つくろう、未来を。つくろう、素材で。

2018年11月に発売された
MA-Qと充電器。
球速や回転数、回転軸などの
情報がスマホに表示される。

project #1

スポーツを数字で解析する
可能性を広げる

MA-Q

2018年11⽉にミズノ社から発売された「MA-Q(マキュー)」。
野球ボールの回転数、回転軸などを正確に計測するためには、
これまで高価な画像解析が必要だったが、
このボールを投げれば、誰でも簡単に計測することができる。
野球を経験したことがある⼈からすると、スピードならまだしも、
回転数や回転軸まで簡単に計測できるなんて想像もつかなかったに違いない。
そんなMA-Qの基幹部品は、当社の技術であるMIセンサだ。

 MA-Q誕生のアイデアが⽣まれた⼀つのきっかけは、2009年にコマを回すと回転数が表⽰される他社の製品を⾒たときだと開発者は⾔う。
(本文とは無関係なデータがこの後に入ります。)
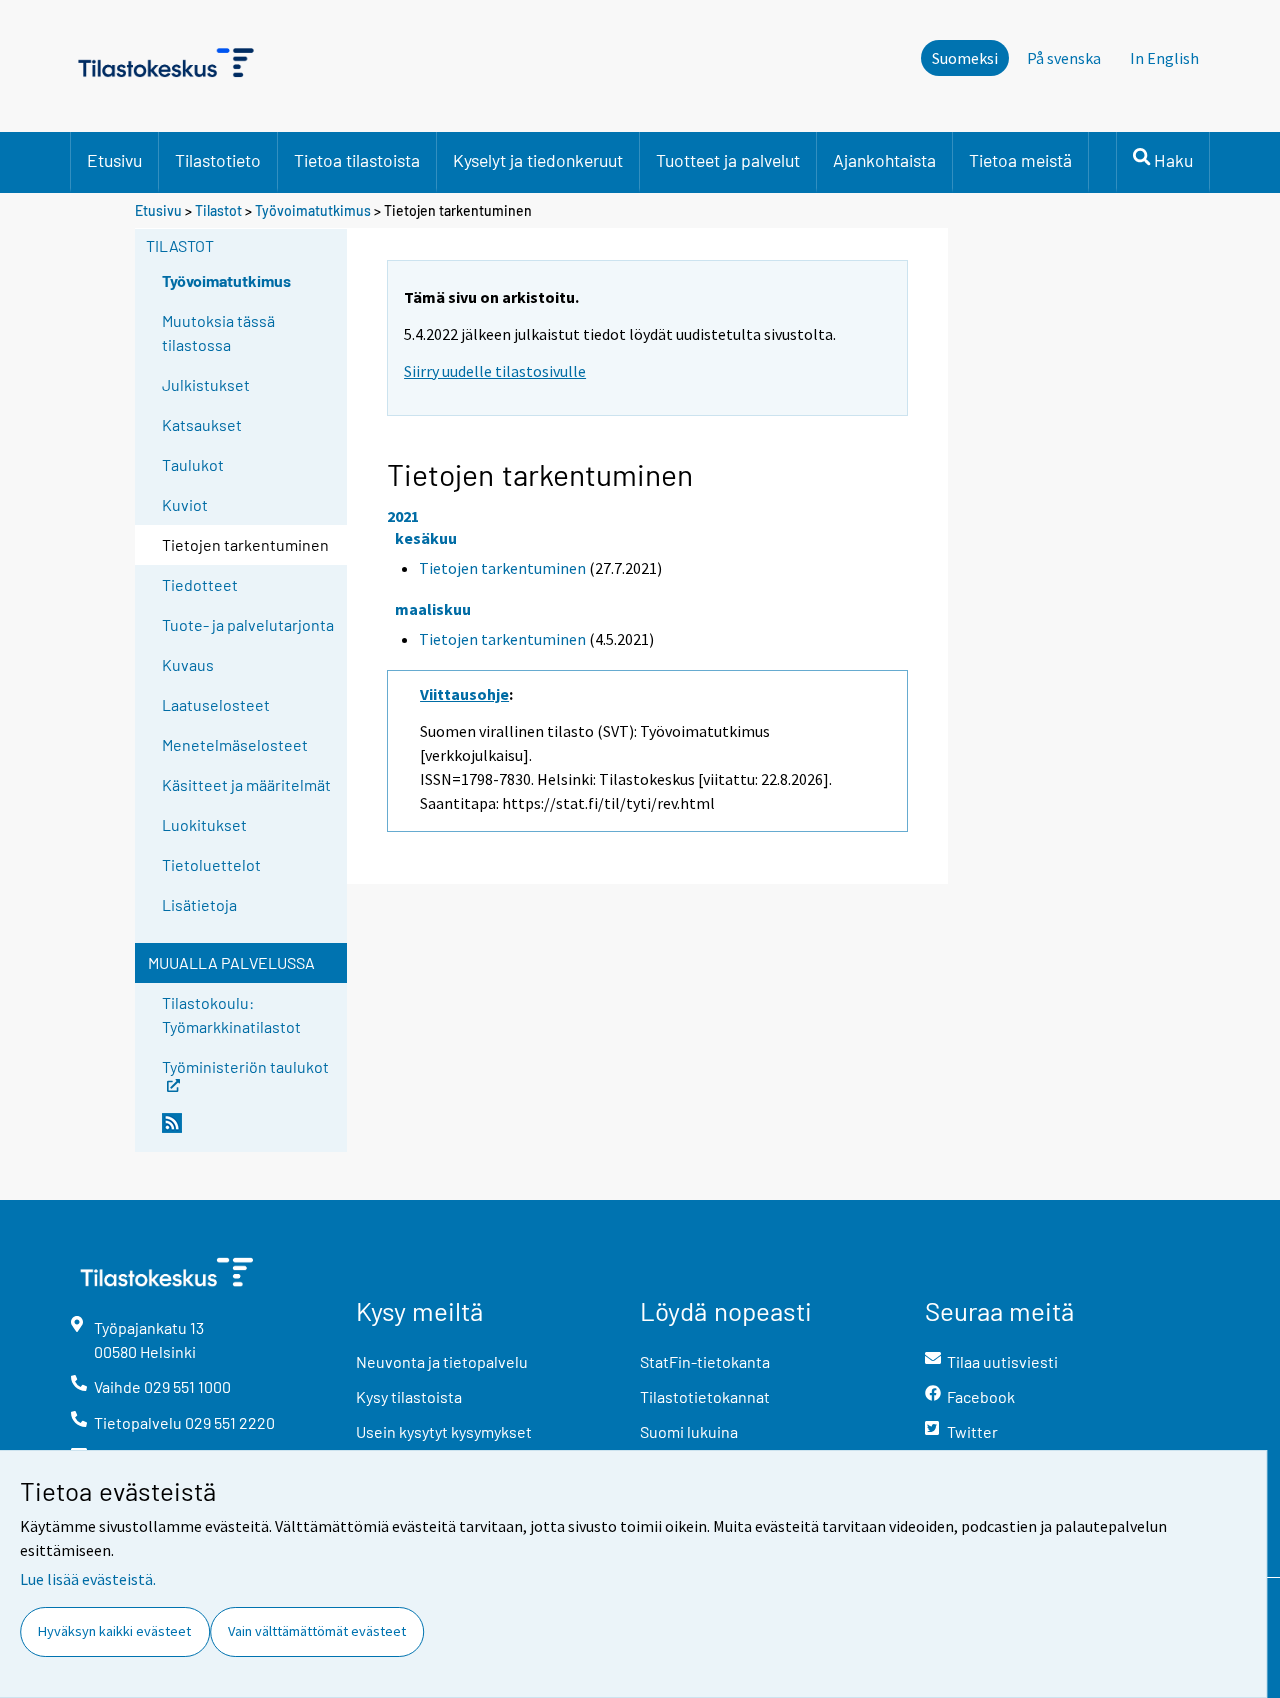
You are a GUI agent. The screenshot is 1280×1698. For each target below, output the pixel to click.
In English (1164, 58)
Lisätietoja (199, 904)
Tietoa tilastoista (357, 160)
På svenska (1064, 58)
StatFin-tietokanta (705, 1361)
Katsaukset (202, 424)
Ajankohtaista (884, 160)
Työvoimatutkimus (313, 210)
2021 (403, 516)
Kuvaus (188, 664)
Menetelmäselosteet (235, 744)
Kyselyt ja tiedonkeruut (538, 160)
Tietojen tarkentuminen (502, 568)
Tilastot (218, 210)
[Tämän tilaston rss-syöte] (250, 1131)
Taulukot (193, 464)
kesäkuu (426, 538)
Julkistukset (206, 384)
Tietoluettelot (211, 864)
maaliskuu (433, 609)
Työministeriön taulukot (245, 1065)
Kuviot (185, 504)
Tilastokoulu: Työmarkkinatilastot (231, 1014)
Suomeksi (965, 58)
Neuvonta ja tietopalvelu (442, 1361)
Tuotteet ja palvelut (728, 160)
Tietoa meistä (1020, 160)
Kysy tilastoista (409, 1396)
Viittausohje (464, 694)
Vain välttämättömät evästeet (317, 1631)
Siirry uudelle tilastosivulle (495, 371)
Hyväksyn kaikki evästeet (114, 1631)
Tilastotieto (218, 160)
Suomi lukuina (689, 1431)
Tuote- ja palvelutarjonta (248, 624)
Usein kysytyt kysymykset (444, 1431)
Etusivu (114, 160)
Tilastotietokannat (705, 1396)
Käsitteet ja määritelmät (246, 784)
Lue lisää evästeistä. (88, 1579)
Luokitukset (204, 824)
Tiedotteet (200, 584)
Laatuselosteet (216, 704)
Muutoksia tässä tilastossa (218, 332)
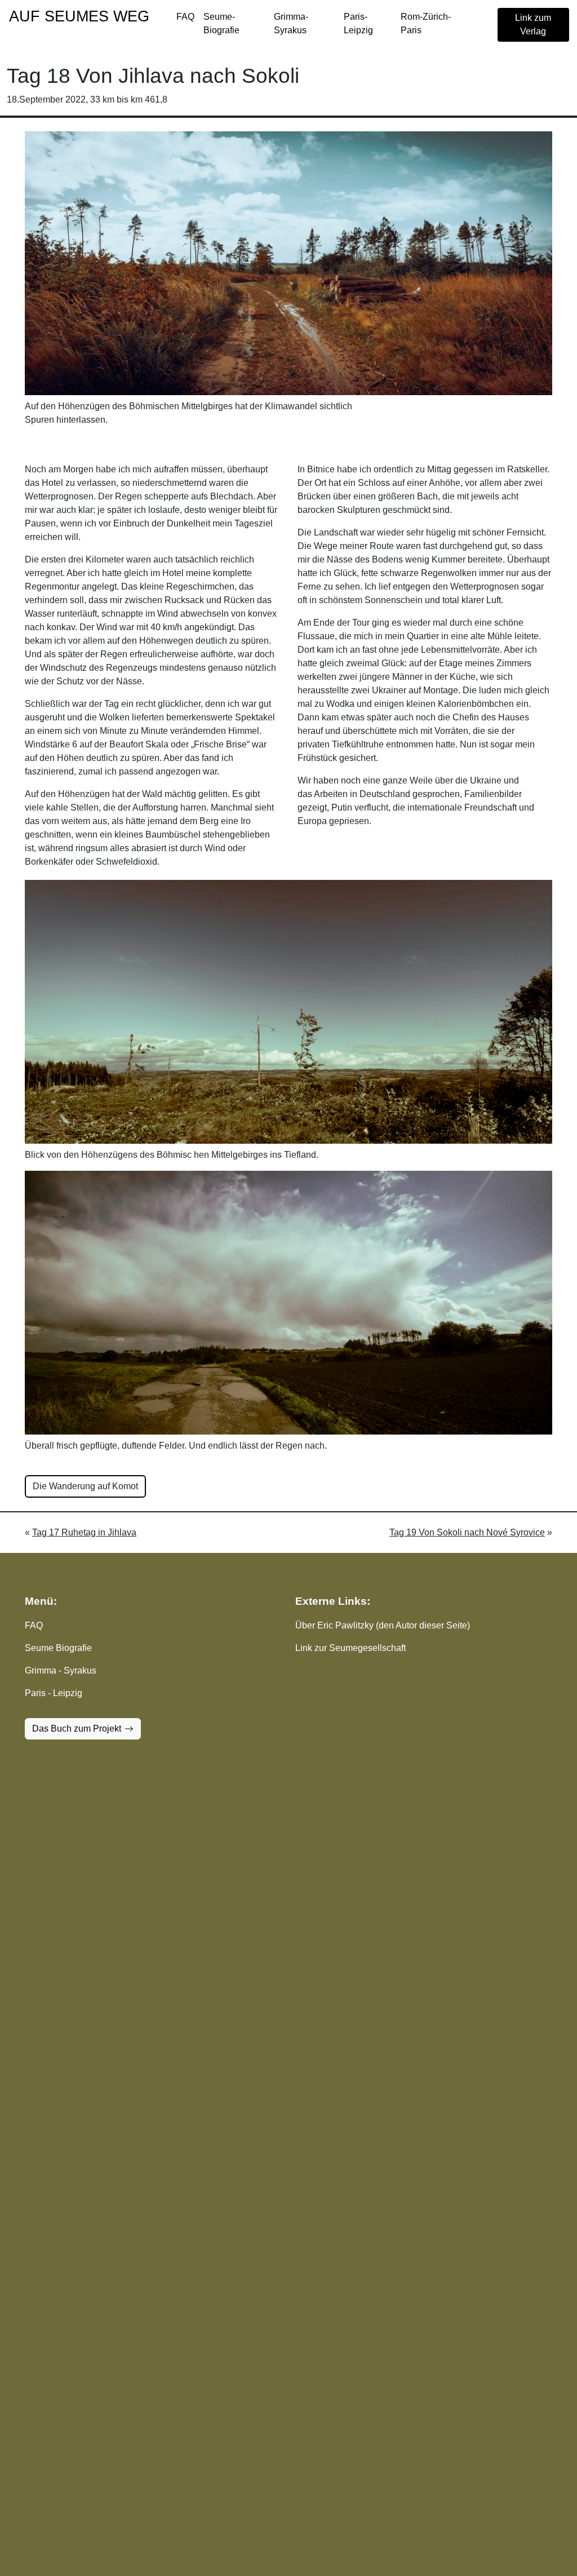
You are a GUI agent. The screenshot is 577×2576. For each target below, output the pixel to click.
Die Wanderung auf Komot (85, 1486)
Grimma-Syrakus (291, 23)
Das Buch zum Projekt (76, 1728)
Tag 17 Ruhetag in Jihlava (84, 1532)
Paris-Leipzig (358, 23)
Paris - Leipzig (53, 1693)
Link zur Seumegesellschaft (350, 1648)
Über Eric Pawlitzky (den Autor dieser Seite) (382, 1625)
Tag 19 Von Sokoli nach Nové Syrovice (467, 1532)
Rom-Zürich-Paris (426, 23)
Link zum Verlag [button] (533, 24)
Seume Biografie (58, 1648)
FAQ (185, 16)
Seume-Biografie (221, 23)
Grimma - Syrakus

このコマとは原理が違ったものの、開発者の頭には「当社のセンサでも回転数を計測できる。しかも、当社のセンサは⾼感度、⾼速応答、超⼩型、低消費電⼒という4つの優位性があるため、さらに優れた製品を作ることができる」という直感が働いた。

 すぐさま軟式の野球ボールにセンサを⼊れた試作品を作り、共に開発するパートナーを探した。しかし、現実は厳しい。「試作品ではなく、完成品を持って来なければ話を進められない」など、共同開発のパートナー探しは難航を極めた。機会を窺い続けて数年が経過した2015年1⽉。とうとう最初にして最⼤のチャンスが到来した。東京で開催された第1回ウェアラブルEXPOで奇跡の出会いがあったのだ。

 愛知製鋼は、携帯電話などに搭載される極⼩の電⼦コンパスを中⼼としたブースを出展したが、その⼀⾓に応⽤例として試作品の軟式ボールを置いた。ただ、軟式ボールだけでは寂しいから、同僚の息⼦から借りたグローブ(ミズノ社)も置いておいた。
 すると、何気なく置いたグローブに吸い寄せられるように、予期せぬお客さまが訪問した。ミズノの技術者である。そのグローブを⾒て、「なぜ当社のグローブがここに??」、その流れで「この軟式ボールは何??」。質問が相次いだ。この偶然の出会いから「スポーツ⽤品⼤⼿のミズノ」との共同開発がはじまった。

 ピッチャーの投げ心地に影響が出ないように、ボールの中にあるセンサにどのように電気を供給するのかなど、開発には絶え間なく課題が発生した。しかし、どんな課題が待ち受けていても、軟式ボールの試作品を作ったときの「これはモノになる」という感触を信じていたため、動じることはなかった。このボールは、当社のセンサの4つの強み(⾼感度、⾼速応答、超⼩型、低消費電⼒)を最⼤限⽣かせるものだと分かっていたからだ。

 そして、ウェアラブルEXPOで偶然ミズノの技術者と出会ってからほぼ4年。一つ一つのハードルを乗り越え、ついに当社とミズノとの共同開発は「MA-Q」という製品に結実した。

 これをきっかけに他のスポーツ用品の動きも数値化し、スポーツを数字で解析する可能性をさらに広げていきたい。